# Detection and Quantification of Corn Starch and Wheat Flour as Adulterants in Milk Powder by Raman Spectroscopy Coupled with Chemometric Routines

**Authors:** Edwin R. Caballero-Agosto, Louang D. Cruz-Dorta, Samuel P. Hernandez-Rivera, Leonardo C. Pacheco-Londoño, Ricardo Infante-Castillo

PMC · DOI: 10.3390/s26041304 · 2026-02-18

## TL;DR

Portable Raman spectroscopy can detect and quantify corn starch and wheat flour in milk powder with high accuracy.

## Contribution

Portable Raman spectroscopy with chemometric routines enables rapid, non-destructive quantification of milk powder adulterants.

## Key findings

- Portable Raman spectroscopy achieved 0.76% and 0.77% w/w errors for corn starch and wheat flour quantification.
- Chemometric routines like PLSR improve accuracy in detecting milk powder adulteration.
- The method is non-destructive and suitable for in situ screening by non-academic users.

## Abstract

What are the main findings?
Portable Raman spectroscopy has been shown to quantify adulterants in milk powder using chemometric routines.Results show errors of 0.76 and 0.77 %w/w for quantifying corn starch and wheat flour as adulterants, respectively, using partial least squares models.

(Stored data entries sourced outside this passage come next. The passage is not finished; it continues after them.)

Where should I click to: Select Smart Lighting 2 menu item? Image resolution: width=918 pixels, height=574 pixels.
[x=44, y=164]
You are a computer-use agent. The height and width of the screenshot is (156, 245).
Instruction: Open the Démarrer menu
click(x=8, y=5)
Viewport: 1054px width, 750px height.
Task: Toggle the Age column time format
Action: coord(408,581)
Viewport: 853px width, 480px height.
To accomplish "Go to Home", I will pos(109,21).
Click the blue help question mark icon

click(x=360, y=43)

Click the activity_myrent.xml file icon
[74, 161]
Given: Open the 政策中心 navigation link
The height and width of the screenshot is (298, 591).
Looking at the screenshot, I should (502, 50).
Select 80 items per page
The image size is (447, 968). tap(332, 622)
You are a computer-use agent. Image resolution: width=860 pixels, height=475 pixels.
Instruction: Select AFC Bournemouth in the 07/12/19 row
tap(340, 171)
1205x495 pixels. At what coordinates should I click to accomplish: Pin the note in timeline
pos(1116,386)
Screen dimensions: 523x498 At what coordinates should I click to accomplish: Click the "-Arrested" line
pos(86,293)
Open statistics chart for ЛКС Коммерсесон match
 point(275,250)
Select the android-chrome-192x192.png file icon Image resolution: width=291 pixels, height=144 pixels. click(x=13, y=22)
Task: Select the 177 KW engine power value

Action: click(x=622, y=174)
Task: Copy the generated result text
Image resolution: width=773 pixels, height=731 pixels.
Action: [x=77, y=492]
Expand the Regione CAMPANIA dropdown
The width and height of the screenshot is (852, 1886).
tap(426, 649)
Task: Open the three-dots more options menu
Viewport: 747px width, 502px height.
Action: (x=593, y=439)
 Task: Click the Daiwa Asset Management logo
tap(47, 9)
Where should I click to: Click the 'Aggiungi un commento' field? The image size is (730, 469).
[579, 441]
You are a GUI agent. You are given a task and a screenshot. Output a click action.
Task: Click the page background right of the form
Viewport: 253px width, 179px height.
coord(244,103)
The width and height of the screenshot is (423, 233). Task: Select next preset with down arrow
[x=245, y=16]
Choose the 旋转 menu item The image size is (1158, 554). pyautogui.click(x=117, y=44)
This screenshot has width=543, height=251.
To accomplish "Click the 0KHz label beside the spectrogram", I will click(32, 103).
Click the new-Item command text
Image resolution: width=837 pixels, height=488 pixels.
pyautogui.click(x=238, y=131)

Portable Raman spectroscopy has been shown to quantify adulterants in milk powder using chemometric routines.

Results show errors of 0.76 and 0.77 %w/w for quantifying corn starch and wheat flour as adulterants, respectively, using partial least squares models.

What are the implications of the main findings?
Study shows that portable Raman spectroscopy is an effective tool for quantifying adulterants in milk powder.The portable Raman modality can be used as a complementary in situ rapid screening technique by non-academic users to detect adulterants in milk and other foods.

Study shows that portable Raman spectroscopy is an effective tool for quantifying adulterants in milk powder.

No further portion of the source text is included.